Correspondant de guerre du « Journal », Henry BARBY fut chargé de couvrir les opérations de guerre sur le front russo-turc dès l’éclatement de la Première Guerre mondiale. Entre 1914-1916, il accompagna les troupes russes et les corps des volontaires arméniens dans leur offensive qui avait pour théâtre les provinces arméniennes dans l’est de l’Empire ottoman et, avec eux, il atteignit Van en passant par Trébizonde, Erzeroum, Erzindjan. Ce qu’il découvrit en traversant le cœur de l’Arménie historique n’était qu’un champ de ruines, un gigantesque cimetière où des survivants fantomatiques erraient au milieu de cadavres sans sépultures.
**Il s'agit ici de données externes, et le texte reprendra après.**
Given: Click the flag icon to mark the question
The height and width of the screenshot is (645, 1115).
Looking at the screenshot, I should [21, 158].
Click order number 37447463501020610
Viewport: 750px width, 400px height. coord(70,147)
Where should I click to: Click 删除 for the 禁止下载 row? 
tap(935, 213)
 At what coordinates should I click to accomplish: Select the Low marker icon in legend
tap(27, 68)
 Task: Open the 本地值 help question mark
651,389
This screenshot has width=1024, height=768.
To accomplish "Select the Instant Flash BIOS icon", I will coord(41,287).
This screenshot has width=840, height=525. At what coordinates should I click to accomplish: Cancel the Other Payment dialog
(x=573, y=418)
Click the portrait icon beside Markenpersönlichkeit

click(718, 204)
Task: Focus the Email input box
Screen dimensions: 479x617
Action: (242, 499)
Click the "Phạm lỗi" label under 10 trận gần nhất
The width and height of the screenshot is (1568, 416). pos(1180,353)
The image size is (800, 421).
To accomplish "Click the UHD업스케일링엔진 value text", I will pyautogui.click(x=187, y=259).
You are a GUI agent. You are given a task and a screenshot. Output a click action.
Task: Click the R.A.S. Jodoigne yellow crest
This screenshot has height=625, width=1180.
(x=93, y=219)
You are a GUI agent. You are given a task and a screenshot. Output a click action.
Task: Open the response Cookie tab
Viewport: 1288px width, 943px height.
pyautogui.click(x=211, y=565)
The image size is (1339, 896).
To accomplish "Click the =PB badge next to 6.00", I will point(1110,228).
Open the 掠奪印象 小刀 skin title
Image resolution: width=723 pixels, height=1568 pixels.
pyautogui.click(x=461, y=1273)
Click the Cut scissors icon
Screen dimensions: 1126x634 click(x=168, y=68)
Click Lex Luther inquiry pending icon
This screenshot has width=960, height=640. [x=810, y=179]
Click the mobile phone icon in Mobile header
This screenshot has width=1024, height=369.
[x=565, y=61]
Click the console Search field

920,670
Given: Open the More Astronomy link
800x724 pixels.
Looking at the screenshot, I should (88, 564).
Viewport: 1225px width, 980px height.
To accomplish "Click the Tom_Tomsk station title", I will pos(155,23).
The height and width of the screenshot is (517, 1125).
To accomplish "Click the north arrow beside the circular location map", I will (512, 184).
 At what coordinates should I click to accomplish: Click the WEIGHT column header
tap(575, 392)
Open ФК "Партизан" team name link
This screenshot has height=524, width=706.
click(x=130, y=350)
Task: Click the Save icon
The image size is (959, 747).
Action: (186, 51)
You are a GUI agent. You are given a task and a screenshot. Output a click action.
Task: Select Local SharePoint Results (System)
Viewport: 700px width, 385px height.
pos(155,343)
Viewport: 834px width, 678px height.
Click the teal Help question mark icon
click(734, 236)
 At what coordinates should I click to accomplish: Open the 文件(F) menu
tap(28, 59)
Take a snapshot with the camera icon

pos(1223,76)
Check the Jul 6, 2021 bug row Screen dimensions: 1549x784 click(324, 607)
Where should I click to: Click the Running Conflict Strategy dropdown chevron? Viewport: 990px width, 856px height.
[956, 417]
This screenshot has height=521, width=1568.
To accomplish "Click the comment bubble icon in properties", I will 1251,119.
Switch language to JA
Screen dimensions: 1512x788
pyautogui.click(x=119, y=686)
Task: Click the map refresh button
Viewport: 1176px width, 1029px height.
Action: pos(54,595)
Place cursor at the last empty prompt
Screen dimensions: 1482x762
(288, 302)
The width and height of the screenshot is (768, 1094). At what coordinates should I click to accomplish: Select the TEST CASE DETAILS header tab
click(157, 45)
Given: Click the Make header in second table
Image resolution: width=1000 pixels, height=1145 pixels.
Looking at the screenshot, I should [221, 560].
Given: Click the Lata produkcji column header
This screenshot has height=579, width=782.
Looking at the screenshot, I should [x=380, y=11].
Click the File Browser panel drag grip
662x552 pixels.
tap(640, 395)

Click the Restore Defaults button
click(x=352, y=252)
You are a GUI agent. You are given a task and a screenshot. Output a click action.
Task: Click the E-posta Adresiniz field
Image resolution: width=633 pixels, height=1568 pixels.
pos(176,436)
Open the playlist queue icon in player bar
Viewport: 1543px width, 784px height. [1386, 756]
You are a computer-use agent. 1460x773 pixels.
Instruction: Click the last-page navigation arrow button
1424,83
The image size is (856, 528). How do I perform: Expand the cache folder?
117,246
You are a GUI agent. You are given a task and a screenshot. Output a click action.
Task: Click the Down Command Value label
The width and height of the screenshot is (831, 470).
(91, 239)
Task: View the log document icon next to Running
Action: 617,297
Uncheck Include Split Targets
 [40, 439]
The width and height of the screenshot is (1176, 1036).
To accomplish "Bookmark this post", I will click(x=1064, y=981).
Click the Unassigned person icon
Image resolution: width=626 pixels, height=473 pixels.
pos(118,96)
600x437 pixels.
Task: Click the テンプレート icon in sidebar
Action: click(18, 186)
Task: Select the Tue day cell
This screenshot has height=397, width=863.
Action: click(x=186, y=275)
Avec un professionnalisme exemplaire, il recueillit et consigna, chaque fois qu’il en eut l’occasion, des témoignages de rescapés, de consuls et de missionnaires étrangers encore présents dans l’Empire ottoman et avec une rare lucidité, il désigna et condamna sans appel, dès 1915 les responsables directs de l’extermination de la nation arménienne : les Jeunes-Turcs regroupés dans le parti « Union et progrès ». Les atrocités commises sur les femmes et les enfants arméniens sans défense font s’écrier ce français qui a déjà vu le sang couler dans les Balkans en 1912-1913 mais qui est projeté cette fois dans l’enfer sur terre : « Y a-t’il dans le monde d’autres femmes, d’autres mères qui aient jamais enduré un martyr pareil au leur ? »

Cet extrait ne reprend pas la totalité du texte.